Mindfulness (and remember I am still learning) is learning how to be present in our experiences, an, in our lives.  Even on my non anxious days I am constantly distracted by social media, not because it is a riveting alternative to real life, but because it is a filler. For me, Facebook more so than any other social media platform,  fills the time between breakfast and walking the dogs or when the dinner is cooking, or basically whenever I have a spare moment. E-mail is another source of distraction, as a writer, I find myself falling into the trap of checking my e-mail whenever I have a spare minute; I send between five and fifteen pieces of writing to magazines and competitions every quarter so am always waiting on reply. So, when I sat down and really thought about it, it seemed that I had forgotten how to just sit and do nothing. Thus, the idea to go ahead with the social media down day was decided.

Sunday 11th February

It is amazing how your hand automatically reaches for your phone in the morning. I decided to turn my internet off so that I wouldn’t receive any notifications tempting me to pick it up. Once that was done, I put my phone on my writing bureau (it usually sits on the arm of the sofa) and got on with my day. I found myself enjoying really quite mundane things such as putting the clean washing away – not only did I tidy my wardrobe; I re-arranged it. Then I decided on a few items that were ready for the charity shop. It was nice to take time to look at my clothes properly, to see the nice items that I have purchased over the winter (mostly from charity shops or from sales), and appreciate what I have..
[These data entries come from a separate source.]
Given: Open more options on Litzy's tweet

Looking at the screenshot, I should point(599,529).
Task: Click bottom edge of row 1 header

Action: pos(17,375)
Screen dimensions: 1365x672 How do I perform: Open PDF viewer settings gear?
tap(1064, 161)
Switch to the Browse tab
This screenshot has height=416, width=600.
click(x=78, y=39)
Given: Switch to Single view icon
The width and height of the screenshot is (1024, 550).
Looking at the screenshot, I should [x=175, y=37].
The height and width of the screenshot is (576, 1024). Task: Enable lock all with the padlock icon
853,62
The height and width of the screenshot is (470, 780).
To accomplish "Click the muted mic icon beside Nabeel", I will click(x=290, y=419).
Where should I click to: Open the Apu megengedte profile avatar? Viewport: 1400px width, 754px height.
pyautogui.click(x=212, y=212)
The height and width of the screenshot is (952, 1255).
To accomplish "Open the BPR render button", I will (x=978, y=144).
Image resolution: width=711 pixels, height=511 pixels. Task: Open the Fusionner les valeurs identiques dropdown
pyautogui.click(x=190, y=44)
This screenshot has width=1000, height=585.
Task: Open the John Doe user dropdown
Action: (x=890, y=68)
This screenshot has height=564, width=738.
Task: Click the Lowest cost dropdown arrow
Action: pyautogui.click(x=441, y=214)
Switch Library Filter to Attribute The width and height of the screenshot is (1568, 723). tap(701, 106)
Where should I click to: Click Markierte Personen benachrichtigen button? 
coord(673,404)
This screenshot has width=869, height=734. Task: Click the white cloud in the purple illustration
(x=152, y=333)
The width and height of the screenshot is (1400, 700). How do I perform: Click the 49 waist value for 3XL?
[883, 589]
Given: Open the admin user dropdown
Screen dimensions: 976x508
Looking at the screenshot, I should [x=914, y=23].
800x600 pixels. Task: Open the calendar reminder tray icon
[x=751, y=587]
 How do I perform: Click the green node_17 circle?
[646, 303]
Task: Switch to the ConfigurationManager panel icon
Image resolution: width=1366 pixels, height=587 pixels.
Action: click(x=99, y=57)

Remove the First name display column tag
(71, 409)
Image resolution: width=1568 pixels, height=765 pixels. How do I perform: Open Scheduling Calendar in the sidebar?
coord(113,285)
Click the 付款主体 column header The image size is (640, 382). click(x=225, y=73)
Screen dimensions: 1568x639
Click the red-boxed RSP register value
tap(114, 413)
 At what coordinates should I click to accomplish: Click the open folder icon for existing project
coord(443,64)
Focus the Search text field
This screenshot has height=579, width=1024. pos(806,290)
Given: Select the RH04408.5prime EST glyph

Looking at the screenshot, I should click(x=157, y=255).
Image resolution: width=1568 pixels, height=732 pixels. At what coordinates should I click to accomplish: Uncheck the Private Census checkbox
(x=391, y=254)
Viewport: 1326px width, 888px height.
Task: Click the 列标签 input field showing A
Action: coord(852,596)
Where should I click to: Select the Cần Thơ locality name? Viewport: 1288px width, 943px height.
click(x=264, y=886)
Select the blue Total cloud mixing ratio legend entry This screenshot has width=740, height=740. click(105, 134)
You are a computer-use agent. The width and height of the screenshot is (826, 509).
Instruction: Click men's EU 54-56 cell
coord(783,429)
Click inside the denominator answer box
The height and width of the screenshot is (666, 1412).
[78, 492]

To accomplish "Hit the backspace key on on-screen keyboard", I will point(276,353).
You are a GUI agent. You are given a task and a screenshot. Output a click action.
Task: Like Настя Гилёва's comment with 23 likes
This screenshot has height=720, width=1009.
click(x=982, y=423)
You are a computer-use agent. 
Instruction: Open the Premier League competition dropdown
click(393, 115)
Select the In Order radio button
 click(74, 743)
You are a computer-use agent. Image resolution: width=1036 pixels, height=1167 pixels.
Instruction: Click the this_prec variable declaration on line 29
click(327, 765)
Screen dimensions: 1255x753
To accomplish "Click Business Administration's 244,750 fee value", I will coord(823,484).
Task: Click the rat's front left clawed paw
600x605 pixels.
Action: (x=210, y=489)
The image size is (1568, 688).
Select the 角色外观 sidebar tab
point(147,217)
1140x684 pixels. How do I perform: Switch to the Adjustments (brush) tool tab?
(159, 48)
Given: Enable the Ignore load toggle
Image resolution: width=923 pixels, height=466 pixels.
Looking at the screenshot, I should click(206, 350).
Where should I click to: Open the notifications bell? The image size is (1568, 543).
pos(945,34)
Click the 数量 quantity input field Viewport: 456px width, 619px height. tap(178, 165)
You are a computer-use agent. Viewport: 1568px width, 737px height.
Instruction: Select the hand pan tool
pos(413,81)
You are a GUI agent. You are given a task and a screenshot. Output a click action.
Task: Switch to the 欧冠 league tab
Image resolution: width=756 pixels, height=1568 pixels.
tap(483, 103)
Lunchtime was interesting; I found myself looking at my lunch rather that looking at my phone while eating lunch – it is amazing how much better food tastes when you look at it and pay attention to what you are eating.

By mid afternoon I had forgotten about my phone and about E-mails and Facebook and all of the other internet distractions that usually filled my time and I sat and looked out the window. We have recently moved into a new house and the living-room window faces onto a private garden with lots of trees and sky and birds. The sun was shining and the sky was clear and blue and I just sat,  and looked.  It reminded me of my teenage self, eighteen years old, no internet,  and looking out the bedroom window of our family home. There was fields and hills, trees – and a castle nestled behind some Scots pine’s. I was taken to a place where I felt like my old self again, (although I am sure if you asked my eighteen year old self how I felt, I would have declared my utter boredom) but at forty-five, letting myself be still, just looking and experiencing how that felt, I’ve never felt less bored in my life.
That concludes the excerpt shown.